We then went over to labor and delivery and met with another member of the palliative care team, a nurse who works on the ob floor.  She basically just wanted to give us a tour of the floor and explain to us what would happen when we came in for the c-section.  She showed us the wing we would be on; it is dedicated to high risk pregnancies.  She said that I will not have to move to the post-partum floor.  I can stay on ob the whole time that I am there.  There will be babies everywhere on the post-partum floor and that may be difficult.  She was very caring and took time to reassure us that everyone we would come in contact with would be very supportive and gentle.  She said that many of the nurses on the floor ask to be assigned to a case like ours because they feel they can make a true difference in someone’s life.  She showed us some tiny outfits that women from all over the country make and donate to them, so that we don’t have to buy anything.  The only thing about our visit with her that left me a little unsettled was the fridge she showed us.  She said that we could keep Angel with us for several hours after the baby has died.  She said that if we decided we wanted them to take Angel for awhile so we could sleep or something like that, they would put Angel in a fridge to keep the body temperature at the right level, and then bring Angel back to us wrapped in blankets when we were ready to see Angel again.  Then, she showed us the fridge and all I could wonder was whether or not there was a baby in there now.  It was very morbid and I have not been able to stop thinking about that fridge.  The nurse we had met with the last time came over to see us also.  She has been communicating with me by e-mail and I am starting to feel like she is a friend.  She asked what number grandchild this would be and I cried as I said it was the first for my parents and third for Arturo’s parents.  She hugged me and let me cry.  She told me that we are good parents.

As we left the clinic and hospital that day, I realized that I have another thing to be grateful for.  I have never been a person who cares whether or not my Doctor has good bedside manner.  I want a smart Doctor and if they are rude, I figure at least they got the job done as best as it could be done.  Well, every person we have come in contact with from Doctors down to receptionists has been so compassionate and made me feel as though they really care about us and the situation we are going through.  Now, I can’t imagine this would be an easy thing.  I can completely understand how medical personnel have to harden their hearts and now let a situation like this become personal for them.  So, to be surrounded by such a caring, supportive staff of people is really a blessing.
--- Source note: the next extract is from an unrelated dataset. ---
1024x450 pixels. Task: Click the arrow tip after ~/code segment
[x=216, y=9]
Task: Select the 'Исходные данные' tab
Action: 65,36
Right now, I am praying to have faith to believe God can do the impossible.  I do not want to simply believe that Angel will not live because that is what all the tests say.  I want to believe that God can do more than what the Doctors believe is possible.  I am praying that God will open my eyes to see the well that has been there all along!  I am praying that no matter what happens through this ordeal, that God would be glorified and that He would grant me a peace that passes all understanding.  Some days I feel these things more than others.